If one has two reasonably clean versions of the txt files of the same images, file1 with page separators and file2 without, it is reasonably simple to merge the two taking the separators from the first one and the text from the second one.
The trick is to use wdiff (GNU wdiff, possibly dwdiff, not wdiff.com wdiff); assume for example that the separators are a line that cannot appear in the text, e.g.
<--------Page 123------>
then do
wdiff file1 file2 > file3
file3 consists of file2 in which differing parts (sequence of different words, thus disregarding whitespace) are represented like
This is the [-first-] {+second+} version
One has just to preserve the common parts, the text of the second version and the separators. The line breaks and other whitespace are preserved from the second version.

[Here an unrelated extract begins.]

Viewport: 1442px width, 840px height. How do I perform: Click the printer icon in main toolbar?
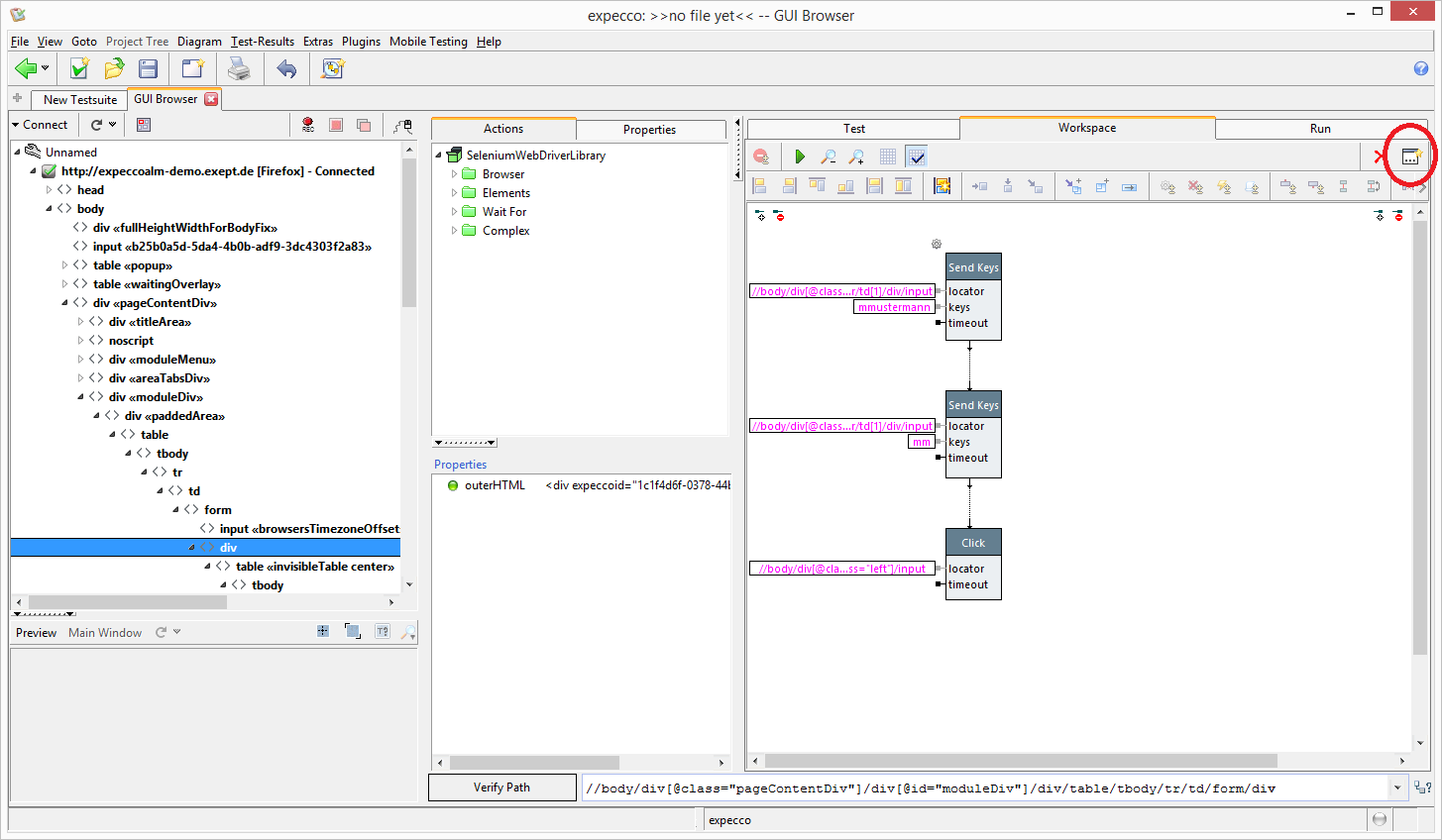(239, 68)
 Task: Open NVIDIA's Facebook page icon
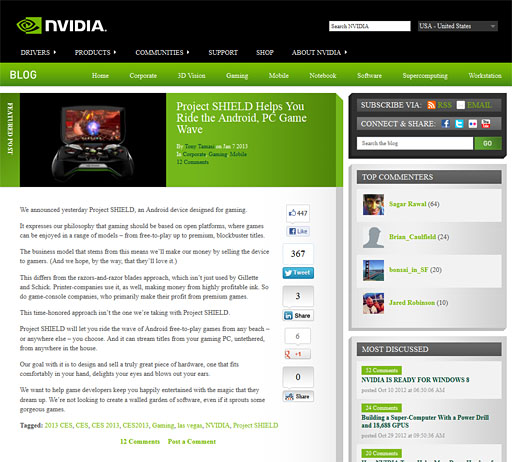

Of course this is not so simple as I said, since one has to take care of extra spaces and newlines, and be sure that the difference separator strings [- , -] , {+ , +} , do not appear in either text; but these strings can be changed with wdiff options -w, -x, -y, -z.
Handling whitespace might be a bit trickier, (maybe use wdiff -n), but you can at the end run
diff file2 file3
to see what went wrong (if everything is OK you see just the separators and the lines that are split between the pages).

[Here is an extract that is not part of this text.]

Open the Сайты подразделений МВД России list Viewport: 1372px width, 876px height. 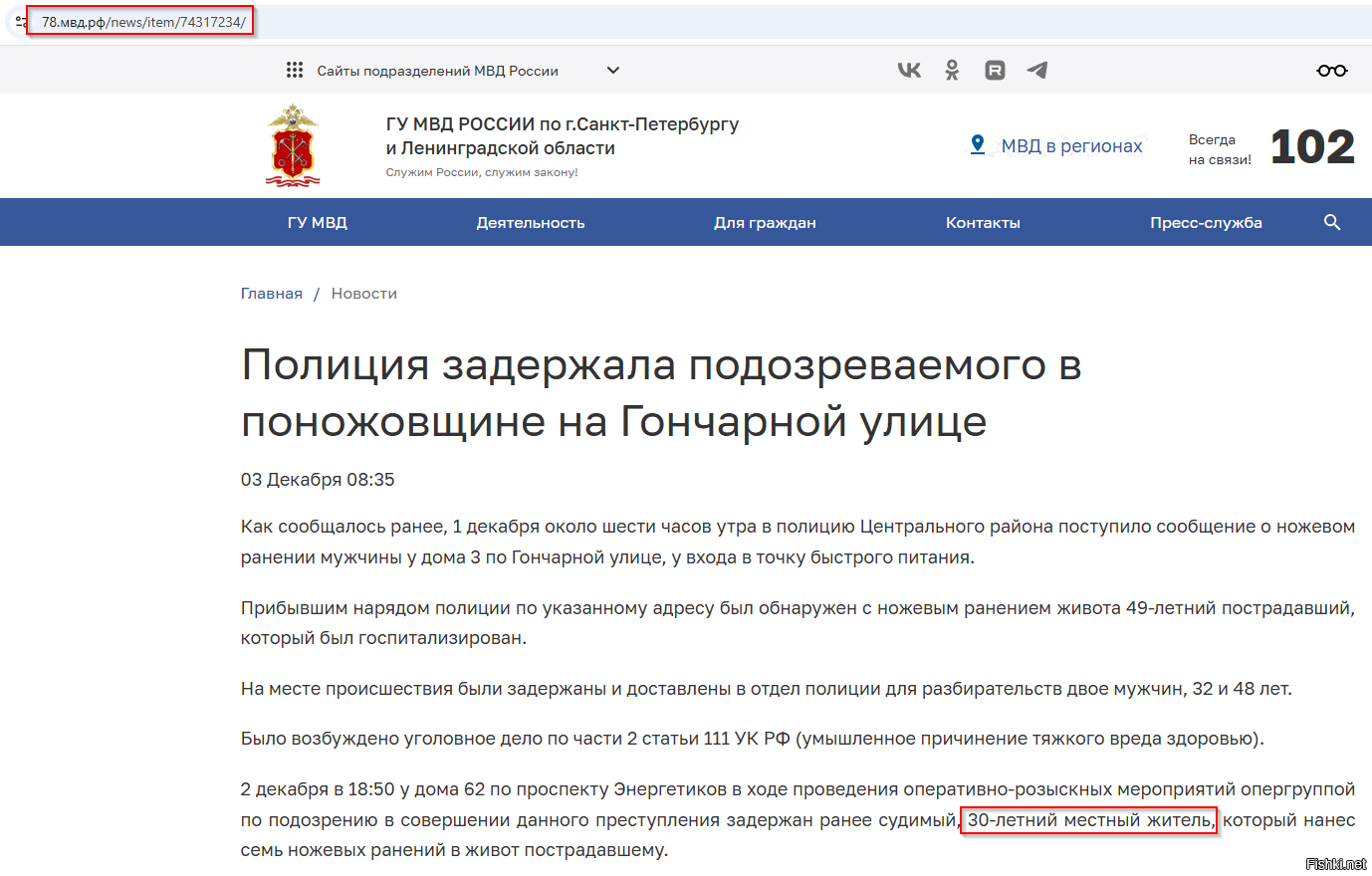pos(437,71)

The position of the separators in the result might be a bit off if there are differences in the words immediately before or after the separators. For example, a word split between pages goes to the second page.
I don't have much experience, or ready-to-use scripts, since I always preserve dearly my separators, (I have simple scripts to join files preserving the filenames in the separators and split recovering the filename), but I have sometimes helped others to recover their lost page separators.